(Stored data)
--- --- ---

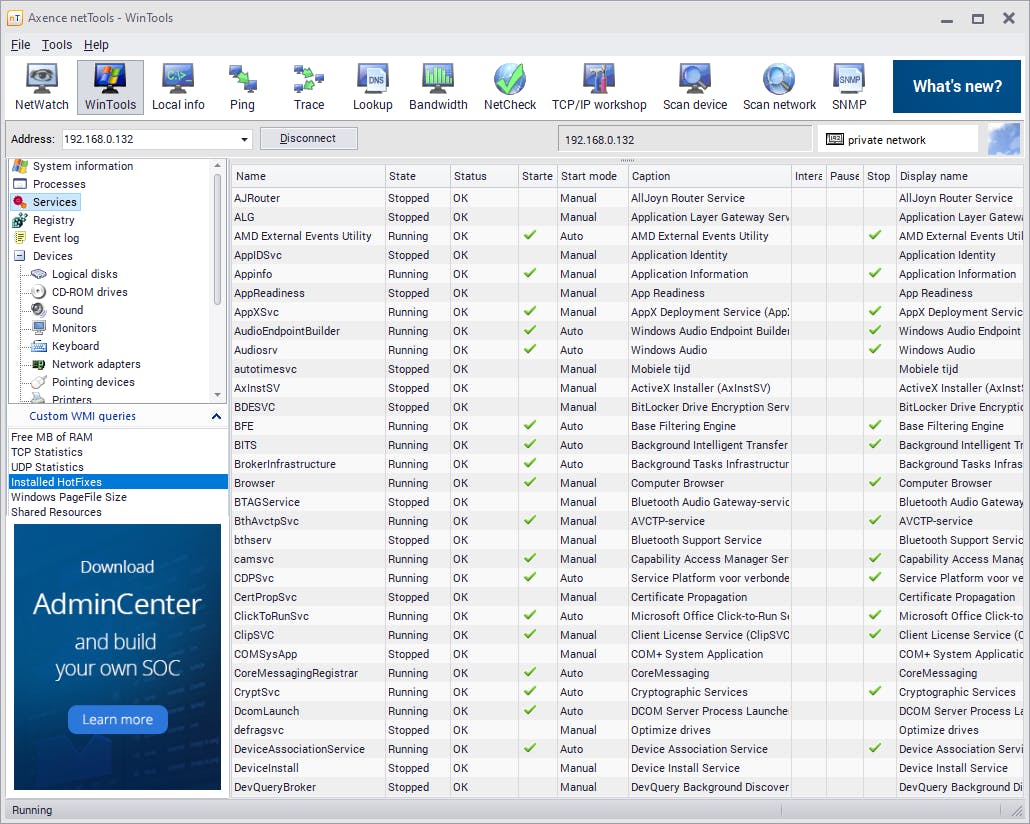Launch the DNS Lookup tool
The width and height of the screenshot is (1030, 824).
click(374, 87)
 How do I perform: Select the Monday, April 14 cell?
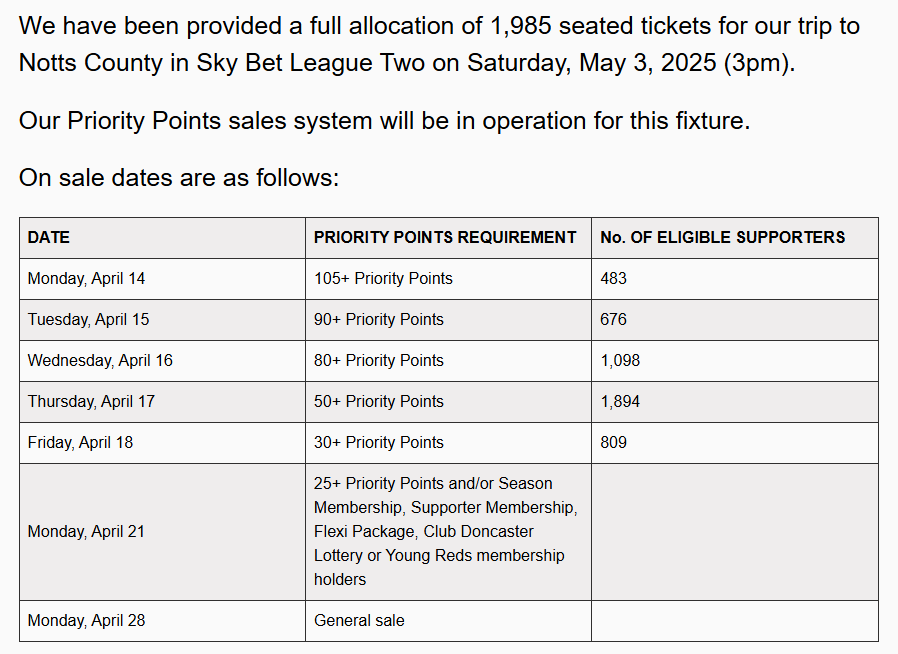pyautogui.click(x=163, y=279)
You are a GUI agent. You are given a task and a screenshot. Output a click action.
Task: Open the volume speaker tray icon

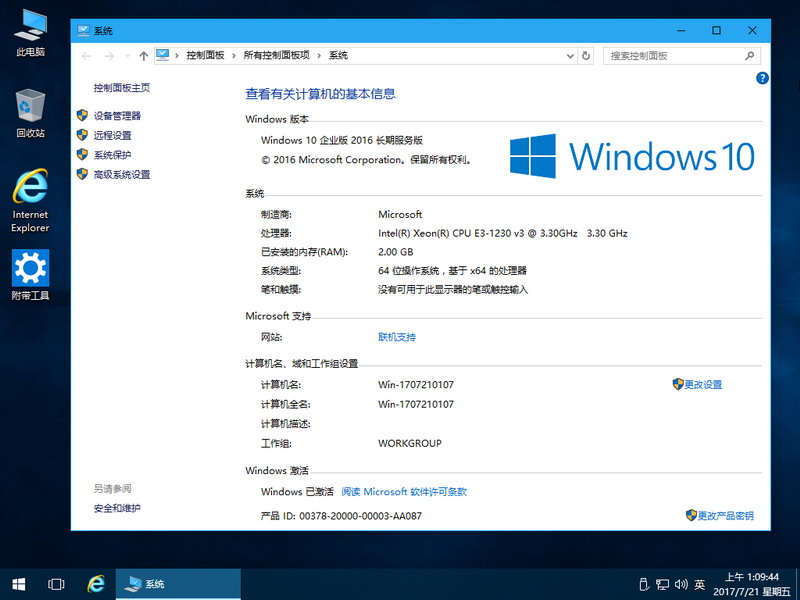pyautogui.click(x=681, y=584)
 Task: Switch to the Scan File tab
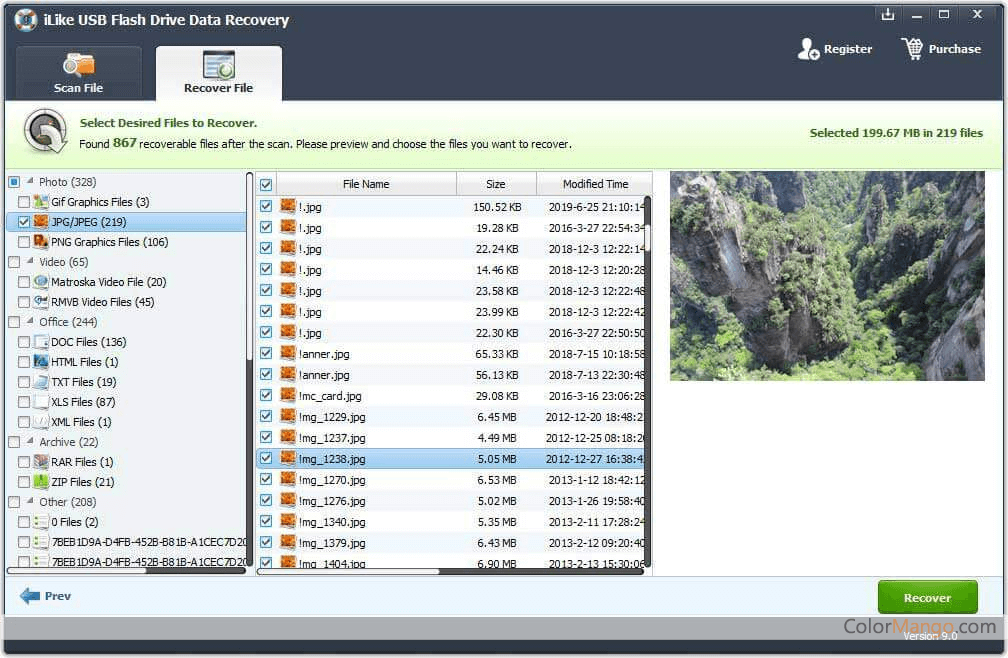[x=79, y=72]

--- --- ---

▶ _TASK TO COMPLETE_: From the line with "Task: Open the volume speaker tray icon" down to the last line of the entries above, set down every line exactly, apart from the pictures.

▶ _TASK ANSWER_:
Task: Open the volume speaker tray icon

pyautogui.click(x=681, y=584)
 Task: Switch to the Scan File tab
[x=79, y=72]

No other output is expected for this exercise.